The diapers are in the Rs 600 to Rs 1,000 price range, around half of what a similar product by an American brand would cost. A disposable diaper is priced at around Rs 11 per piece and a single baby can use around 4,000 diapers, according to Pallavi, until she gets potty trained. That is almost Rs 50,000 per baby. Since cloth diapers are reusable and a free size diaper can last a baby almost through her entire diaper-phase, parents need spend only about Rs 10,000, says Pallavi.
Another challenge is that Indian parents need a lot of customer support, partly because cloth diapering is still a new concept in the country despite the prevalent view that cloth is better than disposable diapers.
Moms have a lot of queries, and I used to field them on my own until recently. As our community of customers grew, my concern was in how to retain the personal touch without answering every query on my own."

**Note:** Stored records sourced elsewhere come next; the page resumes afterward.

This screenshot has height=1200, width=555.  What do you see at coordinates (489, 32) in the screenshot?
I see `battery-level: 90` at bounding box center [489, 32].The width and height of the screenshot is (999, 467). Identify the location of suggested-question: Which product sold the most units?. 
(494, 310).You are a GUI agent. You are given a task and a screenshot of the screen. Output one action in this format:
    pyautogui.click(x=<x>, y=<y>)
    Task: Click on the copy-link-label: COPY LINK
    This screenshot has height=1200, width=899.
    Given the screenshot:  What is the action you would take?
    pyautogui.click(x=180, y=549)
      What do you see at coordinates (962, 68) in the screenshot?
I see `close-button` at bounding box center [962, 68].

Her solution was to reach out to her most enthusiastic customers. Five such customers — moms who are evangelical about cloth diapering — have become Superbottoms buddy moms, who handhold customers new to cloth diapering. Pallavi claims a repeat purchase rate of 60 percent.
The venture, which is targeting between Rs 80 lakh and Rs 1 crore in revenue next fiscal, is also set to retail its products through offline stores from next month.

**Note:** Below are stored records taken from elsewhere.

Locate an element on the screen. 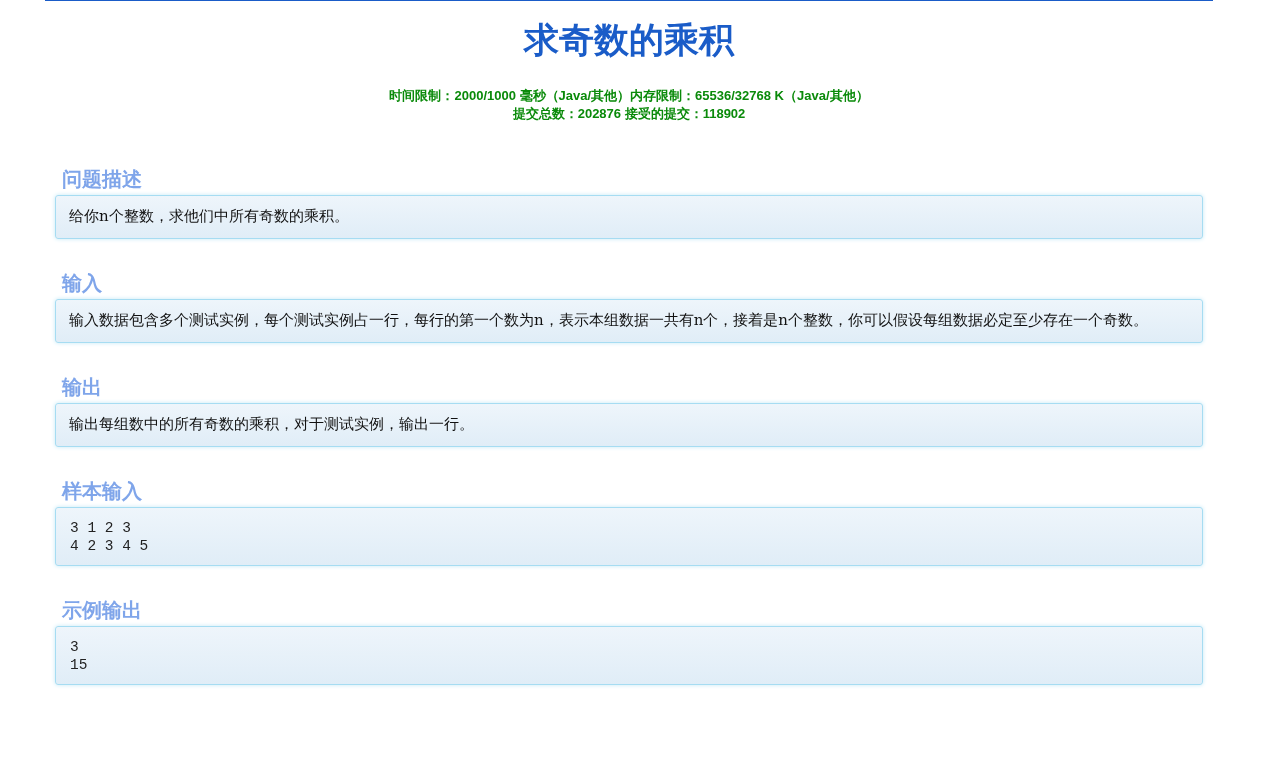 The image size is (1280, 771). limits-text: 时间限制：2000/1000 毫秒（Java/其他）内存限制：65536/32768 K（Java/其他） is located at coordinates (629, 96).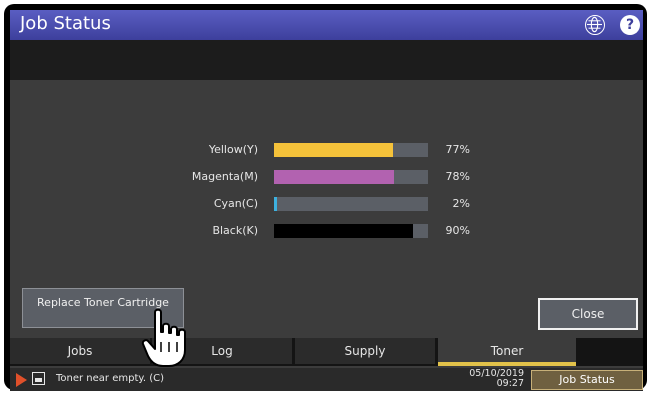 The image size is (652, 394). Describe the element at coordinates (38, 378) in the screenshot. I see `printer-icon` at that location.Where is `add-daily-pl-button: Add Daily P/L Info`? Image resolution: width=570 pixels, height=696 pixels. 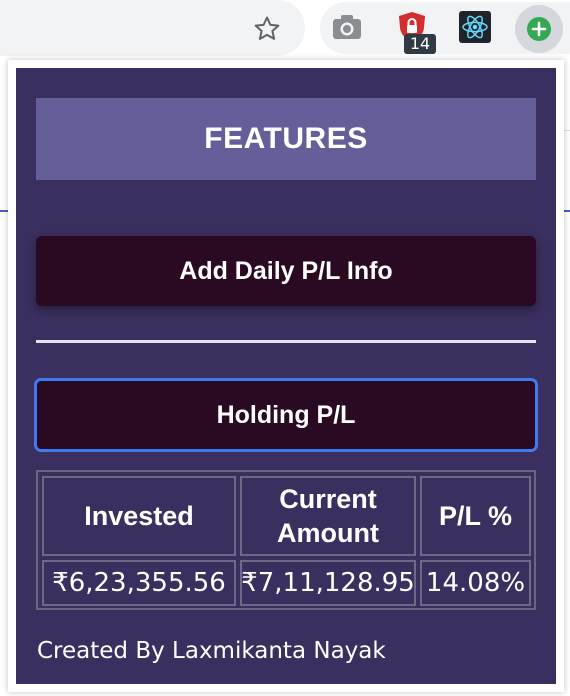 add-daily-pl-button: Add Daily P/L Info is located at coordinates (286, 271).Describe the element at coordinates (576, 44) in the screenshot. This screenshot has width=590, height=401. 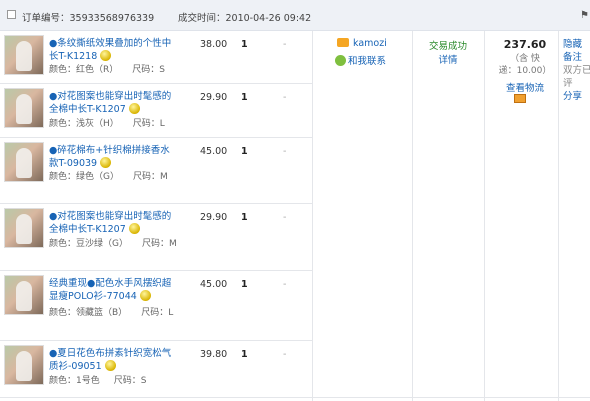
I see `hide-link: 隐藏` at that location.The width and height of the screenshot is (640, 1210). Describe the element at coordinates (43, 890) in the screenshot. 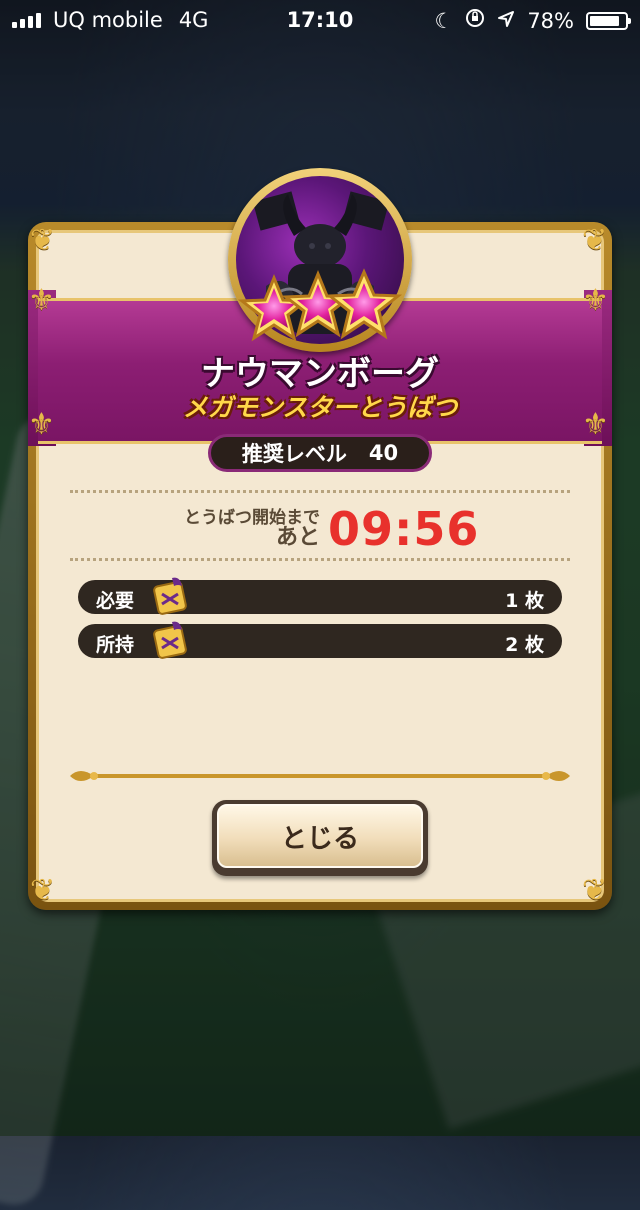

I see `corner-ornament-bottom-left-icon: ❦` at that location.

Superbottoms is not the only native cloth diaper brand available in the country. Naya Cloth Diapers, Lalubaby, Bumberry and Bumgenius are just some of the other brands present in the market. However, all the brands are still young and some procure Chinese products and market them in India. Also disposable diaper biggies like Pampers, Huggies and Unichem (makers of Mamy Poko) aren’t just going to roll over. They have massive marketing budgets and are unafraid to use them. But Indian moms, who still prefer cloth nappies, can easily convert to modern cloth diapers. The penetration of disposable diapers, meanwhile, is still under three percent, according to data from research firm CMR. The diaper market is estimated to be around $300 million at present.
Pallavi, who is set to launch new product lines like potty training pants and accessories, is upbeat about the prospects of her brand.
Our cloth diapers are economical, eco-friendly and pro-baby, so moms will opt for us. It is all about reaching out to them.”